Fundos podem ser “empurrão” europeu para o futuro das cidades

Sempre com a sustentabilidade na mira, a Comissão Europeia pretende promover, como parte da recuperação pós-pandemia, alterações para melhorar a qualidade e condições de vida das populações urbanas.

Um dos efeitos mais visíveis da pandemia prende-se com as alterações ao modo de vida das populações, que foram forçadas a viver de forma diferente, nomeadamente nas áreas urbanas. Assim, e dados os fundos europeus que inundarão as economias dos Estados-membros nos próximos tempos, é expectável que parte destas verbas sejam canalizadas para a remodelação destes espaços, numa lógica de promoção da sustentabilidade e da melhoria das condições de vida da população.

“Neste momento, em que muitos de nós estamos a trabalhar de casa, a ideia de viver no campo, de ter acesso direto e fácil à natureza, aparece como central nas discussões do que será o futuro do espaço urbano. No entanto, estamos a discutir o futuro das cidades enquanto vivemos um presente onde aquilo que define uma cidade está temporariamente cancelado ou limitado”, começa por explicar Alexandra Gomes, engenheira do território e investigadora de cidades na LSE Cities.

Assim, importa tomar decisões tendo em vista uma realidade pós-pandémica na qual espaços de lazer e cultura não estão encerrados, o que tem servido como um dos principais motores da alteração de preferências da população urbana. No entanto, as mudanças terão mesmo de acontecer, até pela promoção da sustentabilidade a vários níveis, como pede a Comissão Europeia.

“Nas prioridades da Comissão Europeia as cidades terão um papel central”, começa por referir Miguel Eiras Antunes, líder global da prática de Smart City, Smart Nation e Local Government da Deloitte, destacando “o Pacote Ecológico Europeu, que pretende contribuir para tornar a Europa no primeiro continente neutro em carbono até 2050”, a “iniciativa Bauhaus, onde se combina um movimento cultural e urbanístico com objetivos de sustentabilidade e de centralidade nas pessoas” e a “missão dedicada às cidades inteligentes e sustentáveis, com o objetivo de tornar 100 cidades europeias com impacto neutro no clima até 2030”.

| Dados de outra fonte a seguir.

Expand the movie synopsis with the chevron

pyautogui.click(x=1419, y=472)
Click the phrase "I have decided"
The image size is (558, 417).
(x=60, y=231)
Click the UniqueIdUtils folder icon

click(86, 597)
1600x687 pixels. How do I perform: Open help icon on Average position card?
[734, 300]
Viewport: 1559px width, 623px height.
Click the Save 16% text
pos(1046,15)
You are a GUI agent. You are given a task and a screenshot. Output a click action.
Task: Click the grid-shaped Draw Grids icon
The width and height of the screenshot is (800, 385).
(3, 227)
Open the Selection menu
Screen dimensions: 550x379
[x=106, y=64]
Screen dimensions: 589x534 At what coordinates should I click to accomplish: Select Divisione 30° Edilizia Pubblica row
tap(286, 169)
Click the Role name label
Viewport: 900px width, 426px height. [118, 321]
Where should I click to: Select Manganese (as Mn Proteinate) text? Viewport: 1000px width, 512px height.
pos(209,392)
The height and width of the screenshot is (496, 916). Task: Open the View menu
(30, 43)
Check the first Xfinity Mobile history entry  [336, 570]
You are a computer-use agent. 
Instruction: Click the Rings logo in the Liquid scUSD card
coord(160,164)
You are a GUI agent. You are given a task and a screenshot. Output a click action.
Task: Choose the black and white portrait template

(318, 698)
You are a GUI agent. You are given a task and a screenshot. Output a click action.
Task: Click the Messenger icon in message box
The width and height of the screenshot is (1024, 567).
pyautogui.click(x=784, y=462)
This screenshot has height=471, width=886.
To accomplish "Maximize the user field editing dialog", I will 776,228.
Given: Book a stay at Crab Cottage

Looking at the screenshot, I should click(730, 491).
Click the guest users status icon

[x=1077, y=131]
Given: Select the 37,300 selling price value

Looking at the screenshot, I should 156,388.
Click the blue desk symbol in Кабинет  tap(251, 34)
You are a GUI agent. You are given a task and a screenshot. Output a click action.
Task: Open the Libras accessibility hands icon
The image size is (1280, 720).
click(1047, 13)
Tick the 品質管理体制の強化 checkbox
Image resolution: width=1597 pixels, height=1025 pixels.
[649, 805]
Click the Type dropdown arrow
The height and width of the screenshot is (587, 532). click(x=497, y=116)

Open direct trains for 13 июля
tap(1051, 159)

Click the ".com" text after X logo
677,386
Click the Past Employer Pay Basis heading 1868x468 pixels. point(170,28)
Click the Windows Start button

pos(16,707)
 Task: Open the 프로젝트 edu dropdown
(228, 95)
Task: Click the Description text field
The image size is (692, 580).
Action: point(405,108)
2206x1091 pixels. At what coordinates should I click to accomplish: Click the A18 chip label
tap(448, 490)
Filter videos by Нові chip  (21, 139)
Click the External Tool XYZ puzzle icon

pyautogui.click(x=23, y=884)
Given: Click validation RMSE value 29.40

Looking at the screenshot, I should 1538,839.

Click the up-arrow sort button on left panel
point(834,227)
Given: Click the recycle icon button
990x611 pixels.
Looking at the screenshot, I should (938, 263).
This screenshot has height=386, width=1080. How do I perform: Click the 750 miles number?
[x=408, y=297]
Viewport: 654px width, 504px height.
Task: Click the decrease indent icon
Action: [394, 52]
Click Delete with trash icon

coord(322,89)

Olhando para os instrumentos disponibilizados por Bruxelas para estes propósitos, saltam à vista os 250 mil milhões focados na recuperação verde através do Plano de Recuperação e Resiliência. Cláudia Coelho, Sustainable Business Solutions Director da PwC, destaca “o apoio nas áreas dos transportes e mobilidade, da descarbonização e eficiência energética e reabilitação urbana” na área da transição climática, “a digitalização nos serviços públicos” no plano da transição digital e “os apoios nas áreas da saúde, habitação social e respostas sociais que contribuem para a integração dos mais vulneráveis” no âmbito da resiliência.

Estas são as áreas nas quais a Comissão quer assentar a recuperação pós-Covid, o que terá um impacto profundo na vida urbana, onde se concentra grande parte da população europeia e de onde provêm 70% das emissões de gases com efeito de estufa, olhando para o cenário global.

“A inteligência das cidades está intimamente ligada com os seus habitantes, os seus modos de vida e o que consideram ser essencial para o seu bem-estar. É também o bem-estar e nível de vida do cidadão europeu que guia a União Europeia, assim como um mercado comum que promove uma convergência entre estados membros e uma coesão territorial em cada estado membro”, defende Miguel Amado, Partner da EY Consulting, Government and Public Sector.

Adicionalmente, conforme detalha Miguel Eiras Antunes, “parte do financiamento europeu será veiculado através de fundos de coesão e cerca de um terço destes fundos serão alocados a projetos verdes”, além de serem ainda disponibilizados outros fundos europeus de competitividade.

“Incluem-se aqui o Horizon Europe (projetos de investigação e inovação), Digital Europe Programme (implementação de tecnologia de ponta), European Urban Initiative (demonstração de novas soluções em cidades), Programa LIFE + (apoio de projetos no domínio do ambiente e ação climática) e Connecting Europe Facility (financiamento de infraestruturas transeuropeias)”, explicita.

“Com tudo isto, abrem-se oportunidades a um maior equilíbrio entre a vida pessoal e profissional, novas formas de sociabilização, e a um desenvolvimento urbano mais social e ambientalmente sustentável, porque as questões climáticas são fundamentais no futuro das cidades”, antecipa Alexandra Gomes, deixando um alerta. “Mas não podemos esquecer os desafios: as questões de isolamento social, insegurança, e de digitalização das relações sociais que o presente parece estar a reforçar”.